Michelle Carmody - Amnesty becomes International

12 november 2024 - 16:00

Amnesty International was created in London in 1961 as a campaign against political imprisonment. As the remit of the organisation grew, so too did its membership across the globe. By 1978 Amnesty counted over 200,000 members and supporters in 111 countries, with ‘national sections’ (formal Amnesty structures) in 35 of those countries. This expansion was, however, uneven, with significantly more interest generated in the global North than in the South.

This was a big concern for the organisation’s leadership, who wanted the organisation to be an international one, not a western one. As a result, recruiting an international membership and establishing organisational structures across Asia, Africa and Latin America became a central organisational objective during the 1970s, 80s and 90s.

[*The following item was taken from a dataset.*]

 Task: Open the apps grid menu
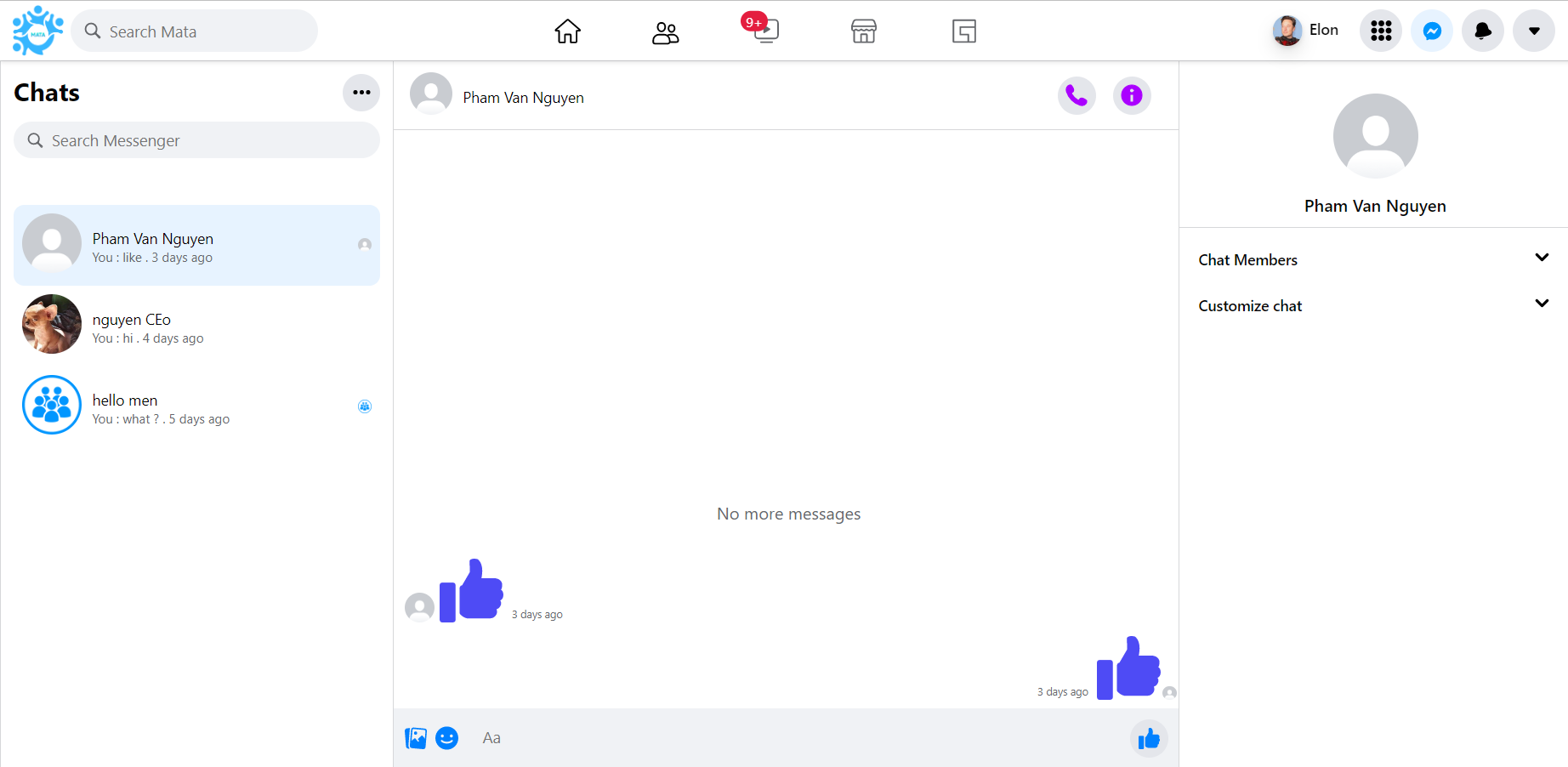click(x=1380, y=31)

This lecture by Michelle Carmody introduces the project Making Amnesty international, which is focused on mapping and understanding this concern to become a ‘truly international organisation’ and on understanding the dynamics behind this uneven growth and its legacies. A key question driving the project is how people create enduring solidarities across distance and difference, and how the challenges in doing so shape the internationalism that results. This lecture will explore these questions, focusing specifically on Amnesty’s attempts to foster membership and organisational structures in South Asia during the 1970s. At the same time, it will reflect on the promises and pitfalls of the IISG’s Amnesty holdings for telling a decentralised history of this international organisation.

Practical
Date 12 November
Time 16:00
Place IISG, Cruquiusweg 31, Amsterdam
Entrance Free entrance, but please register at event@iisg.nl

Michelle Carmody - Amnesty becomes International

Michelle Carmody is an historian and sociologist of Latin America in the world. Particular topics of expertise include human rights, democratisation, transitional justice, internationalism, development, and the Cold War and its impacts in Latin America. She is currently a Marie Sklodowska Curie Fellow at  KU Leuven.